Stored data entries:
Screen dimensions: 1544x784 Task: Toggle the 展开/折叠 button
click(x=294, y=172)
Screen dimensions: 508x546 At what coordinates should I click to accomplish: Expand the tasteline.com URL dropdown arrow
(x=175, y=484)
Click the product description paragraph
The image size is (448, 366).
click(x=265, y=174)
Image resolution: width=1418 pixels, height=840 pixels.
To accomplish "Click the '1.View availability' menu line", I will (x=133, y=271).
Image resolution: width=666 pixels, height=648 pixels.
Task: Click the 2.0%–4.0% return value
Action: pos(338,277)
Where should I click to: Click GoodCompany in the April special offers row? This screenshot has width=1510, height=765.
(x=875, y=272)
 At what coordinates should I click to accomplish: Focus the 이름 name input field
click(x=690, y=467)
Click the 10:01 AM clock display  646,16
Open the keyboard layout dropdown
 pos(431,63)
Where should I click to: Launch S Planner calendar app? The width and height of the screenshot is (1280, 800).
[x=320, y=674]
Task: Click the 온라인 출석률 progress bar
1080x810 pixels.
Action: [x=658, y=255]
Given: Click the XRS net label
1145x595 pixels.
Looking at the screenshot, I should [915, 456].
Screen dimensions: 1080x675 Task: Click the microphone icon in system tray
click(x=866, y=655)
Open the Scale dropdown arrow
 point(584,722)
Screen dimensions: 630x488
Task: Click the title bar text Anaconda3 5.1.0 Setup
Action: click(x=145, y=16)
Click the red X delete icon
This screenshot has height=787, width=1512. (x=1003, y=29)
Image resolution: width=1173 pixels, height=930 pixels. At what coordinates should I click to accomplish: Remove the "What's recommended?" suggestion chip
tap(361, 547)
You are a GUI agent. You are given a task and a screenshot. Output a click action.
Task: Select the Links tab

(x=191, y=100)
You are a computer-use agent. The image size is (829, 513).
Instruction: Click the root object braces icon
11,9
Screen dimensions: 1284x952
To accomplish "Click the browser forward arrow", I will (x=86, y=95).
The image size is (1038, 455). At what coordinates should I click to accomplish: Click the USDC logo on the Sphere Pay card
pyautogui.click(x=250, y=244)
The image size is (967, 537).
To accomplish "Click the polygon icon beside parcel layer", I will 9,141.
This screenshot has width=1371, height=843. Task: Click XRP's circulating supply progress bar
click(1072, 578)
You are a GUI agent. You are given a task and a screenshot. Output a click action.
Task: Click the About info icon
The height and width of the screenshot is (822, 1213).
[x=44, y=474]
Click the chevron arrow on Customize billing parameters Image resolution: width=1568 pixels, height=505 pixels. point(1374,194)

[PROBLEM TO WORK ON] Print the lines above, unchanged, from the start of the records to the line with "Click the 10:01", including that final line.

[ANSWER TO THIS PROBLEM]
Screen dimensions: 1544x784 Task: Toggle the 展开/折叠 button
click(x=294, y=172)
Screen dimensions: 508x546 At what coordinates should I click to accomplish: Expand the tasteline.com URL dropdown arrow
(x=175, y=484)
Click the product description paragraph
The image size is (448, 366).
click(x=265, y=174)
Image resolution: width=1418 pixels, height=840 pixels.
To accomplish "Click the '1.View availability' menu line", I will (x=133, y=271).
Image resolution: width=666 pixels, height=648 pixels.
Task: Click the 2.0%–4.0% return value
Action: pos(338,277)
Where should I click to: Click GoodCompany in the April special offers row? This screenshot has width=1510, height=765.
(x=875, y=272)
 At what coordinates should I click to accomplish: Focus the 이름 name input field
click(x=690, y=467)
Click the 10:01 AM clock display  646,16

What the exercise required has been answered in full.